Aside from Goethe and Plato, the Gods of the place were Buddha and a Jesus Christ not so much styled along Roman lines but rather more oriental. The peaceful and tolerant underlying atmosphere at his institute allowed all sorts of contradicting movements which often stood in stark contrast to one another: thus there was the American "Sportgeist," the youthful German romantics, and a somehow Hellenic yet difficult to precisely define movement that indirectly formed itself through interest in Stefan Georg. This was the clique that I belonged to.

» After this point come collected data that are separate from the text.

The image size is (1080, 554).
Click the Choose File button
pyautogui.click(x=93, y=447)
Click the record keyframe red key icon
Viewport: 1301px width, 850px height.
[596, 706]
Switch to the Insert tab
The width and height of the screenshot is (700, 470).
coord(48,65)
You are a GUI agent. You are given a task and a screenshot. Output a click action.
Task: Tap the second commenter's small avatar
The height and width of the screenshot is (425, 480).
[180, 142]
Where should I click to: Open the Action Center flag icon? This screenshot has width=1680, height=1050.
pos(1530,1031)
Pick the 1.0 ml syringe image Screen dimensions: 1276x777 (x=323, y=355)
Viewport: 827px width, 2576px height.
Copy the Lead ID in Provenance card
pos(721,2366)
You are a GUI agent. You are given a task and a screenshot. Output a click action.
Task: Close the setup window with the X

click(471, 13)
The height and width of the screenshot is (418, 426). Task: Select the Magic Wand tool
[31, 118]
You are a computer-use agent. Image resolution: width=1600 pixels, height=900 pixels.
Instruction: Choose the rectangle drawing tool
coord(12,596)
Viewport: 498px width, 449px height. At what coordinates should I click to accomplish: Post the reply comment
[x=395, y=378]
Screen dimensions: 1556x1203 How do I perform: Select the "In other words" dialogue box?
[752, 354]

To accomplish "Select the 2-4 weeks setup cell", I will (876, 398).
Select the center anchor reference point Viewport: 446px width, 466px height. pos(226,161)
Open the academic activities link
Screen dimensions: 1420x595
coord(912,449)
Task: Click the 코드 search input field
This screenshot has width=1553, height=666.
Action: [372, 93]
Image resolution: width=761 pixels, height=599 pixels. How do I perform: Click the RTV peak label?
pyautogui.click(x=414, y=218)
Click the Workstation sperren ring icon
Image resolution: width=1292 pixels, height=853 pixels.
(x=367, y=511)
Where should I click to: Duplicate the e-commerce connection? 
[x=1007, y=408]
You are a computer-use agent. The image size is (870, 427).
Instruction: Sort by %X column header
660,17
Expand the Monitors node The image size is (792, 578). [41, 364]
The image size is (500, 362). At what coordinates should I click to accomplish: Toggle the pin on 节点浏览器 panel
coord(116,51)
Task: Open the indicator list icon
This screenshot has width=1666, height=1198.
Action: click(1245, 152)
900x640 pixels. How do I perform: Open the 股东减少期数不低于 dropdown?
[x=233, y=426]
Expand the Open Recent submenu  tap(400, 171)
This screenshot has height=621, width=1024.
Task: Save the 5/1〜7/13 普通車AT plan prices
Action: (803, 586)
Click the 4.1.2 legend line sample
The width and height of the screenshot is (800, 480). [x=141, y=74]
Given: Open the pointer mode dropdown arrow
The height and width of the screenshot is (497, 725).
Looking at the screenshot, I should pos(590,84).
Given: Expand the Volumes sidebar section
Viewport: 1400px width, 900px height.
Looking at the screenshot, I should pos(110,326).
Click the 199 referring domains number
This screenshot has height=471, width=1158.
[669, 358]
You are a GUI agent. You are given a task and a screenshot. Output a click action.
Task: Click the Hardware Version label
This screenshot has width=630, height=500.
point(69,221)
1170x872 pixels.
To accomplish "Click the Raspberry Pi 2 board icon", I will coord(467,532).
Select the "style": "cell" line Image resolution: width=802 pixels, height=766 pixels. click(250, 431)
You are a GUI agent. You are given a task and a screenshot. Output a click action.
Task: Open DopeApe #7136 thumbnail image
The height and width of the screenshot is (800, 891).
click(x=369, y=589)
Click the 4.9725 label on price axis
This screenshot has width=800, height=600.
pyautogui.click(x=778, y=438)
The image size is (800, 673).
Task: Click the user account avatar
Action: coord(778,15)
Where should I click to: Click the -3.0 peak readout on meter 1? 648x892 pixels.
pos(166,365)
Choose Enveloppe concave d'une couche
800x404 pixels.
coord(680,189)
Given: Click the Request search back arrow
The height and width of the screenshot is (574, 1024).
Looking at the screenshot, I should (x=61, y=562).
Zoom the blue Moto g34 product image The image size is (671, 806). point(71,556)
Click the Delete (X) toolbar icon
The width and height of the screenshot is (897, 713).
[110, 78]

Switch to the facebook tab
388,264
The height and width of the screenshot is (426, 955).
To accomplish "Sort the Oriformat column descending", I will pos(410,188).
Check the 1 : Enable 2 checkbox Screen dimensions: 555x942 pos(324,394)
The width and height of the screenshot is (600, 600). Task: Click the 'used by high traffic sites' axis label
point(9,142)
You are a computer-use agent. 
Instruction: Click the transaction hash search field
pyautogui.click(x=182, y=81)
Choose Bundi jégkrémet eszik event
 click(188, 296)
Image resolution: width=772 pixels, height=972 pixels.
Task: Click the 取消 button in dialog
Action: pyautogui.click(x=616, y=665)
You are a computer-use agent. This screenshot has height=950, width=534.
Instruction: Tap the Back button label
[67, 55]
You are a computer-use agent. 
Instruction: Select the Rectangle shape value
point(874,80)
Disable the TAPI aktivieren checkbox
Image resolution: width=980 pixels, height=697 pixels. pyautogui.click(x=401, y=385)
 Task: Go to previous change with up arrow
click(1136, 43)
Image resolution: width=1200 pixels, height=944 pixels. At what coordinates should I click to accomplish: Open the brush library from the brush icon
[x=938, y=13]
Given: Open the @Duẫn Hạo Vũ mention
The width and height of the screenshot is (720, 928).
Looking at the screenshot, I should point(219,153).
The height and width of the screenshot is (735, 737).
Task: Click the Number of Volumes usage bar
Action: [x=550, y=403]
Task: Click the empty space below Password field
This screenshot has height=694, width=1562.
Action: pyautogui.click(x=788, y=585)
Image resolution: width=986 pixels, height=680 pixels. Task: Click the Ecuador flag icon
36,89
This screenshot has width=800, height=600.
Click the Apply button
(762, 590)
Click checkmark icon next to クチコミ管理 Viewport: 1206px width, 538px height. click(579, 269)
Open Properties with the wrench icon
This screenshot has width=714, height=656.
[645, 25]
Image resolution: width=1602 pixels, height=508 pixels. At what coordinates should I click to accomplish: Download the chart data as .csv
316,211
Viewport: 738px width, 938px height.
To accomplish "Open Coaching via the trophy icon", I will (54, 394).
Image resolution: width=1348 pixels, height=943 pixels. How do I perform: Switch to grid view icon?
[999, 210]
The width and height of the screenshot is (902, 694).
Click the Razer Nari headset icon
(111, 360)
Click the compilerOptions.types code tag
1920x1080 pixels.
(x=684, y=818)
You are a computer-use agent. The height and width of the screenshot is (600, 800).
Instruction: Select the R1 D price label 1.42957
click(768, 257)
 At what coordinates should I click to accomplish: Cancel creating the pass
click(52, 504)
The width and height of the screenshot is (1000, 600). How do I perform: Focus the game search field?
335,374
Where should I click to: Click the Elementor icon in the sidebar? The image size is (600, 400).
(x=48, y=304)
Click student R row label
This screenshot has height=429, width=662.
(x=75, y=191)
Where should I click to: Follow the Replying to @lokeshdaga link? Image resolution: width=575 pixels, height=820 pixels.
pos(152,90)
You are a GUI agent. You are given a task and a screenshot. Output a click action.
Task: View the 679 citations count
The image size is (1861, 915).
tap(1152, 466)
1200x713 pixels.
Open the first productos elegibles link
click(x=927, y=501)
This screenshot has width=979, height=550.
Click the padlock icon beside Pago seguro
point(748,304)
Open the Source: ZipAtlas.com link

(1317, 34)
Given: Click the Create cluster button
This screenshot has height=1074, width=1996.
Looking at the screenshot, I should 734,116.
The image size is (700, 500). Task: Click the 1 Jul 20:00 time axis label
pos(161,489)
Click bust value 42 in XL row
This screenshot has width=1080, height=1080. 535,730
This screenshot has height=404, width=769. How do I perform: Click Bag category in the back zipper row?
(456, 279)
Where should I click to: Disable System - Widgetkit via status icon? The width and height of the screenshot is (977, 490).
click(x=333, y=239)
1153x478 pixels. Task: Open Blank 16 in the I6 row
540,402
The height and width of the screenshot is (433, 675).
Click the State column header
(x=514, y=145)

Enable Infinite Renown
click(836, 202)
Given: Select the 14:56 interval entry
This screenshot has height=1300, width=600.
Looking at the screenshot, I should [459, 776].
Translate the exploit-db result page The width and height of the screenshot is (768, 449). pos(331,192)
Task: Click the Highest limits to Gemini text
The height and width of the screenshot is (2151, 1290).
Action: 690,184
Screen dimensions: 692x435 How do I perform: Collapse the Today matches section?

The system of instruction at the Odenwaldschule was familiar to me from Hochwaldhausen: here one had the free course system instead of fixed classes as were known at the scorned state schools. This meant that one was placed into a higher or lower level course depending on one's knowledge of a given subject. One could attend the highest level French and yet at the same time the lowest level Latin. The teachers were, for the most part, young; some already had unusual accomplishments in their areas of specialty. I especially remember the course on Indian myths and teachings given by the religious philosopher, Bonus, or the musical harmony lessons I took with Frau Sauerbeck, a piano player with great intellectual and spiritual abilities.

The daily routine was tighter and fuller than what I was used to at the Berg School (at the beginning I participated with enthusiasm, yet later I was excused from some activities): the day started with a run in the woods followed by a cold shower; during a break between lessons there was an "air bath" on a fenced in hill field which one jogged to and where, the boys separated from the girls, one performed open air exercises stark naked. The practical work after lunch involved, similar to the Berg School, chopping wood, peeling potatoes, carpentry or digging in the garden.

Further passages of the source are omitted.